*** Opening of Data to use ***

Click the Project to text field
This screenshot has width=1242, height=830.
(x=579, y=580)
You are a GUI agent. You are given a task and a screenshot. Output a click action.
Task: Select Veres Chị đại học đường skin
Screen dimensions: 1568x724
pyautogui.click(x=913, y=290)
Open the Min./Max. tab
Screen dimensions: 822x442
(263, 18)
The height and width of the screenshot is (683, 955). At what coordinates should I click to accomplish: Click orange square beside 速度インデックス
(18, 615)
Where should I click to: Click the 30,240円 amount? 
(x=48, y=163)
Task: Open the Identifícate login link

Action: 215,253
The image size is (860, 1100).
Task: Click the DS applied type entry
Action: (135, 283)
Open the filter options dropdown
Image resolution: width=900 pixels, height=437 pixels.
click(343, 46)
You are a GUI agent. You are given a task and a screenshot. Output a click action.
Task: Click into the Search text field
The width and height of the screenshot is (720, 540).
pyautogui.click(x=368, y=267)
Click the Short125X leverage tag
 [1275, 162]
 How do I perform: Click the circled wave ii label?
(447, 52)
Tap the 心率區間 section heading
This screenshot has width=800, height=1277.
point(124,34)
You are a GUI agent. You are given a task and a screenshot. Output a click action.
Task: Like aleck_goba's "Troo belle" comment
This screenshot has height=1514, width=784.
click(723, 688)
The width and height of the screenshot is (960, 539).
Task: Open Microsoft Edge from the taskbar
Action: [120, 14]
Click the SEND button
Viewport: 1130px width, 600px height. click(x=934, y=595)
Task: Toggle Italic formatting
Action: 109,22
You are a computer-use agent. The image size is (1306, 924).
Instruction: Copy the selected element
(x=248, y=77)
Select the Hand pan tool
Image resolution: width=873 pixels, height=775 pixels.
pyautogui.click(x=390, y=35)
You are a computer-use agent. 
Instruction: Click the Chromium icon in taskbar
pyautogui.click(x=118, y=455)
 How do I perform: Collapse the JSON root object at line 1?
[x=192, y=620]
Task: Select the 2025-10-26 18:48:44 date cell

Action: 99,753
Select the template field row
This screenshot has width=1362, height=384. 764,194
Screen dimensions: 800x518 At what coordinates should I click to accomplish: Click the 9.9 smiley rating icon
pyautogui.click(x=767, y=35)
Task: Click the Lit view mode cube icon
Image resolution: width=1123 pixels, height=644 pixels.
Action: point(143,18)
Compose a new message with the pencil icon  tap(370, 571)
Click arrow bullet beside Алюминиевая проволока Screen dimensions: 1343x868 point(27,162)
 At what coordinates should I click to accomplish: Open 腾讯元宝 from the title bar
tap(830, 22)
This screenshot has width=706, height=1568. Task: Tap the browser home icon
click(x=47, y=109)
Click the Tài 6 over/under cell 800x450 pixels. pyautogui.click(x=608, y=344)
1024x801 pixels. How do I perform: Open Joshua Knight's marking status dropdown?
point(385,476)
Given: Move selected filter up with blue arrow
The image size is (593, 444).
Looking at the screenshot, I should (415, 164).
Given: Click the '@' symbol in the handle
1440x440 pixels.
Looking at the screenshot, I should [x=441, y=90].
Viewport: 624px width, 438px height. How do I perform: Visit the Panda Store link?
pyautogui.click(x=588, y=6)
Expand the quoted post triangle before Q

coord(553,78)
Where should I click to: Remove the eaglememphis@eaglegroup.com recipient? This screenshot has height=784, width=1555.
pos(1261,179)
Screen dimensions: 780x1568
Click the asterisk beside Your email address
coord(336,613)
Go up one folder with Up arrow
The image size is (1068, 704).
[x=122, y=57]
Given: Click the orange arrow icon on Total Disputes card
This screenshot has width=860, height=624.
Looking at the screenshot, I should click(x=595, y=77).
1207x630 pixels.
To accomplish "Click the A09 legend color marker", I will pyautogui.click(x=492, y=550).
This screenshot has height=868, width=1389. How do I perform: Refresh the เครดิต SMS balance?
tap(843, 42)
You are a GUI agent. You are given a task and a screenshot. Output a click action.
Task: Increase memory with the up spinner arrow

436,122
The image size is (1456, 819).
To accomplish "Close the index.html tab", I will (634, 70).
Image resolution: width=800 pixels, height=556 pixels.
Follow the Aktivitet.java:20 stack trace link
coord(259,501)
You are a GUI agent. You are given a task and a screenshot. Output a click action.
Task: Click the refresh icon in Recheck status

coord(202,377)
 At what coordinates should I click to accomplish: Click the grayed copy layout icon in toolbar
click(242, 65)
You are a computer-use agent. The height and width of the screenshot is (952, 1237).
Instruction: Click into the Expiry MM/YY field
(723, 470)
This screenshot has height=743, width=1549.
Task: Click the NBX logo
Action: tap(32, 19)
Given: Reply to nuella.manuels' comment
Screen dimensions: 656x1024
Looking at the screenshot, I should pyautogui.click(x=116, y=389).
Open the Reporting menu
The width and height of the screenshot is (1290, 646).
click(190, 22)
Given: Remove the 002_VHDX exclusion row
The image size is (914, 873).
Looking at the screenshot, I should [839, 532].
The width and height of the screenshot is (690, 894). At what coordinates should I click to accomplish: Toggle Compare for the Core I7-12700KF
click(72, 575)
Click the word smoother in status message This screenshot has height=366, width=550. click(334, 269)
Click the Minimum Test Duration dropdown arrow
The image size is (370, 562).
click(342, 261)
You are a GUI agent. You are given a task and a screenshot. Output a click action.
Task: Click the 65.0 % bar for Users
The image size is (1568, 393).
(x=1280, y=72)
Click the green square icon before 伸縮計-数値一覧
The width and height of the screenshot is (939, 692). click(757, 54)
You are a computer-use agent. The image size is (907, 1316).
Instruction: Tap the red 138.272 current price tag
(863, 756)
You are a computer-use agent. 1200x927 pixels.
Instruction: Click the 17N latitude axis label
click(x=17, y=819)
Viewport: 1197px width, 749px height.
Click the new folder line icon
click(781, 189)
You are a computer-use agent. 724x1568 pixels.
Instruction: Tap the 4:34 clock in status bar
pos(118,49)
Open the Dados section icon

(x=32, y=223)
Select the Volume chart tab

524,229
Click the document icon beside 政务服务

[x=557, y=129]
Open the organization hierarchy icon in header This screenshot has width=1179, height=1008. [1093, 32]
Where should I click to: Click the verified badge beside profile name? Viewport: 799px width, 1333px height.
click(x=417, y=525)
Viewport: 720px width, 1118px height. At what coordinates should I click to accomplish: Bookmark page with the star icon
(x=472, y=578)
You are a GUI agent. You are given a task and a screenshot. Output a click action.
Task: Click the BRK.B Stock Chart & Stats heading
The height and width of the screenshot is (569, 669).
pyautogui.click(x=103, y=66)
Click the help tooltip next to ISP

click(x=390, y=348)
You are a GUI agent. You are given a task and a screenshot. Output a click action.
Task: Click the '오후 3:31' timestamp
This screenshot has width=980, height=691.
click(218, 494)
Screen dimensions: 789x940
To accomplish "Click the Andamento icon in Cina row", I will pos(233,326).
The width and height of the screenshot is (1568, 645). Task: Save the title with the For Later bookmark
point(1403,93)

*** Close of Data to use ***

(Aim of the task): Copy each line of the preceding material that contains "text".

(Written response):
Click the Project to text field
Task: Click into the Search text field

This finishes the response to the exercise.